Wenn sich ein Nutzer anmelden möchte, wird er zuerst zu einer von Auth0 gestalteten Seite mit einer Anmeldemaske weitergeleitet. Auf dieser Seite wird der Nutzer aufgefordert sich mit einem der zur Verfügung stehenden Application-Provider anzumelden. Der Text dieser Seite ist standardmäßig in Englisch und nicht individualisiert. Außerdem wird ein Auth0 Logo angezeigt. Um ein bessere User-Experience zu schaffen, kann man den Text auf der Seite übersetzen und Farbgestaltung und Logo an das eigene Corporate Design anpassen.

Dazu geht man folgendermaßen vor: Zunächst wählt man im Auth0 Dashboard unter Universal Login „New” als Experience aus. Farbgestaltung und Logo können an der selben Stelle angepasst werden. Für die Übersetzung des Textes gibt es keine UI, dazu muss man die Auth0 Management-API direkt, zum Beispiel mit Postman, aufrufen.
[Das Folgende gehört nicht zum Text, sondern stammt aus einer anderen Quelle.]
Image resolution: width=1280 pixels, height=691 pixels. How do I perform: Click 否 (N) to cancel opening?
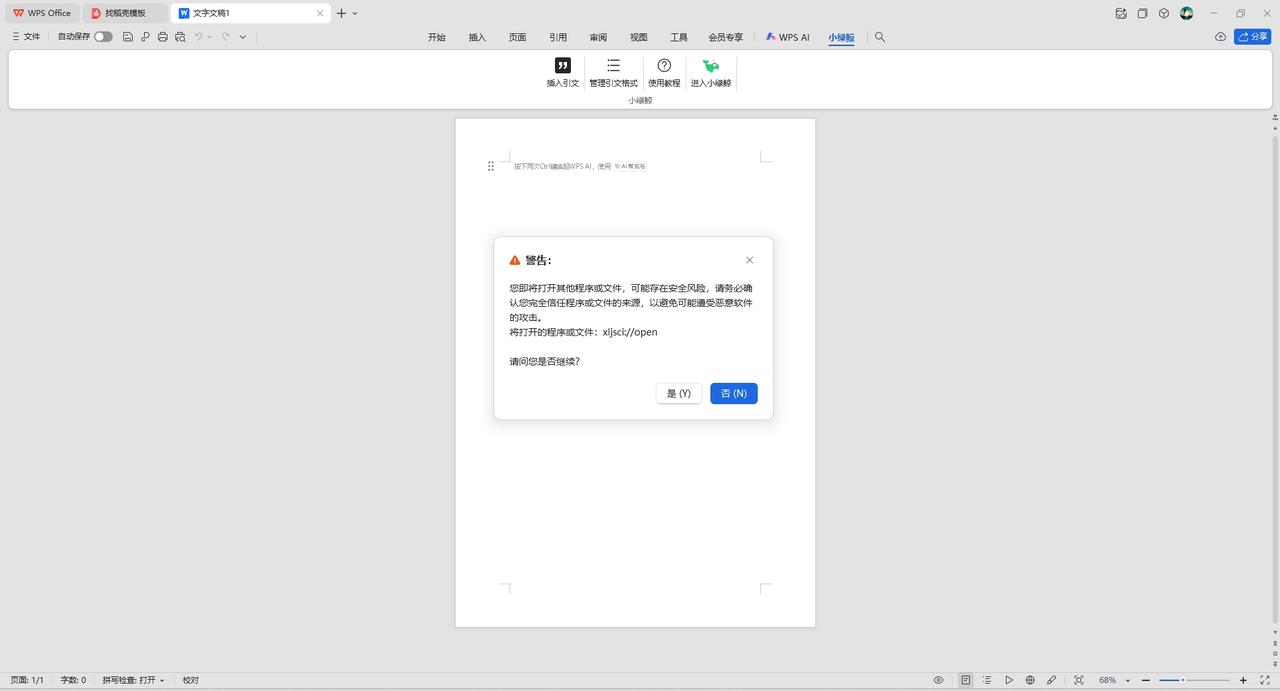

Dokumentiert sind alle verfügbaren API-Aufrufe in der Dokumentation der Auth0-Management API. Um zum Beispiel einen eigenen Text für Benutzer mit deutscher Spracheinstellung auf der Loginmaske anzuzeigen, tätigt man folgenden Http-Request:

PUT https://dev-ehzc-597.auth0.com/api/v2/prompts/login/custom-text/de
Header: leer
Authorization: Bearer <token>

Body mit Mime-Type (application/json):

{
   "login": {
        "description": "Melde dich mit Gitlab an, um Zugriff auf das Business-Cockpit zu bekommen"
    }
}

Zur Änderung des englischen Textes kann man analog aufrufen:

PUT https://dev-ehzc-597.auth0.com/api/v2/prompts/login/custom-text/en
Header: leer
Authorization: Bearer <token>

Body mit Mime-Type (application/json):

{
    "login": {
        "description": "Login with Gitlab to gain access to the Business-Cockpit"
    }
}

<token> muss dabei durch einen JWT Token zur Autorisierung gegenüber der Auth0 Management Api ersetzt werden. Diese findet man, indem man im Auth0 Dashboard unter APIs die Auth0 Management Api auswählt. Dort ist im Reiter Test beschrieben, wie man den Bearer Token generiert, wobei die beispielhaft gezeigte Api-Antwort einen gültigen Token enthält, der zur Authentifizierung gegenüber der Auth0 Management Api verwendet werden kann.

Weitere Admins für Auth0

Nachdem man die Authentisierung eingerichtet hat und die perfekte Anwendung entwickelt hat, muss man diese irgendwann eventuell einem Kunden, oder einem Kollegen zur Wartung oder Weiterentwicklung übergeben. Damit dieser nicht vor verschlossenen Türen steht, darf man nicht vergessen, Zugriff auf das Auth0 Konto einzurichten. Dies macht man am besten nicht, indem man E-Mail und Passwort weitergibt, sonden besser, indem man in das benutzte Auth0-Konto einen weiteren Administrator hinzugefügt.

Zusammenfassung

Das beschriebene Beispiel zeigt eine Möglichkeit, wie man sich und seinen Benutzern mit Auth0 das Leben bei der Authentifizierung von Web-Anwendungen erleichtern kann. Allerdings war das erst die Spitze des Eisbergs. Auch bei komplexeren Anforderungen oder Funktionen, wie Rollenberechtigungen und dergleichen kann Auth0 hilfreich sein. Zur Suche dieser Möglichkeiten sei hier noch einmal auf die umfangreiche Dokumentation von Auth0 verwiesen.